━━━ TEXT PASSAGE
New Delhi: Armed with budget proposals to bring down the fiscal deficit, the Finance Ministry officials today met Standard and Poor's (S&P) representatives for the annual rating review.
The meeting was attended by Finance Secretary Arvind Mayaram, along with other senior officials.
After meeting with Standard and Poor's officials, Mayaram said, "there is general belief that we will see a fairly higher growth in the current fiscal than last year's 4.7 per cent. We are expecting FY 15 growth between 5.8 to 5.9 as a reasonable target."
The Finance Ministry also impressed upon the rating agency the resolve of the government to contain fiscal deficit at 4.1 per cent this year and lower it to 3 per cent by 2016-17. "We all believe numbers (fiscal deficit and current account deficit) are very credible. We will able to meet this year's fiscal deficit target," Mayaram said.
━━━━━━
━━━ DATASET SECTION
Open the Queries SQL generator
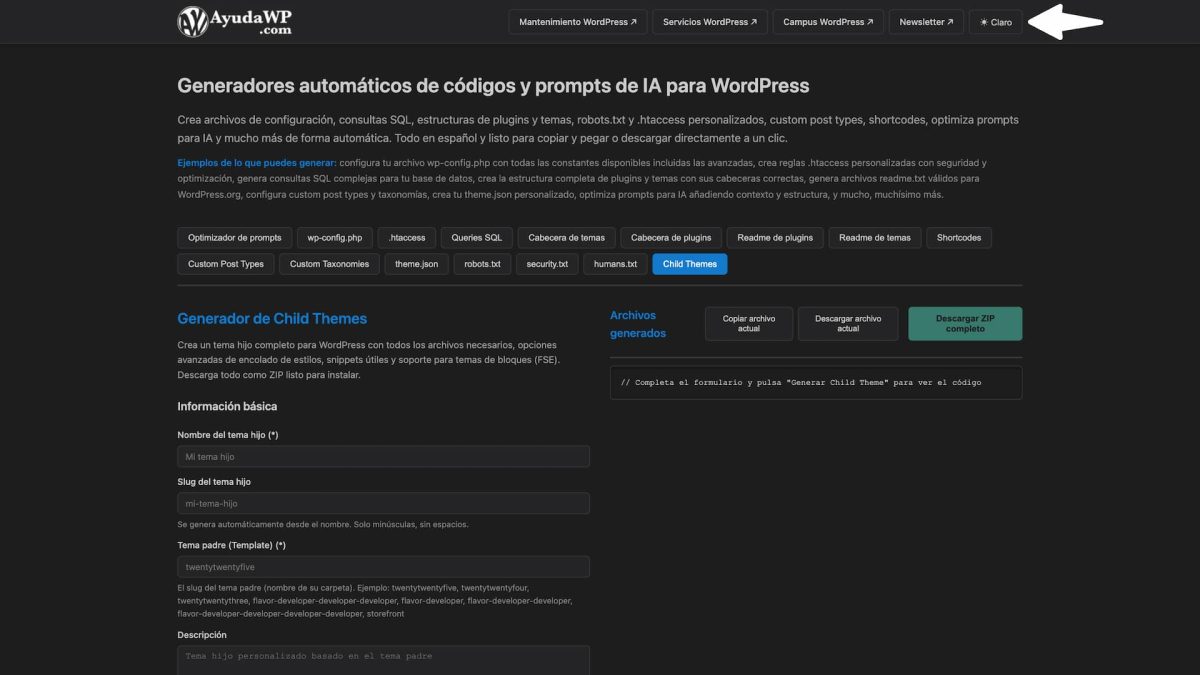 [x=478, y=237]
━━━━━━
Answer these questions about the text on the Finance Ministry's meeting with Standard and Poor's.
(a) Which official attended the meeting along with other senior officials?
(b) What was last year's growth figure, according to Mayaram?
(c) To what level does the government aim to lower the fiscal deficit by 2016-17?

**RESULT OF THE TASK**
(a) Finance Secretary Arvind Mayaram
(b) 4.7 per cent
(c) 3 per cent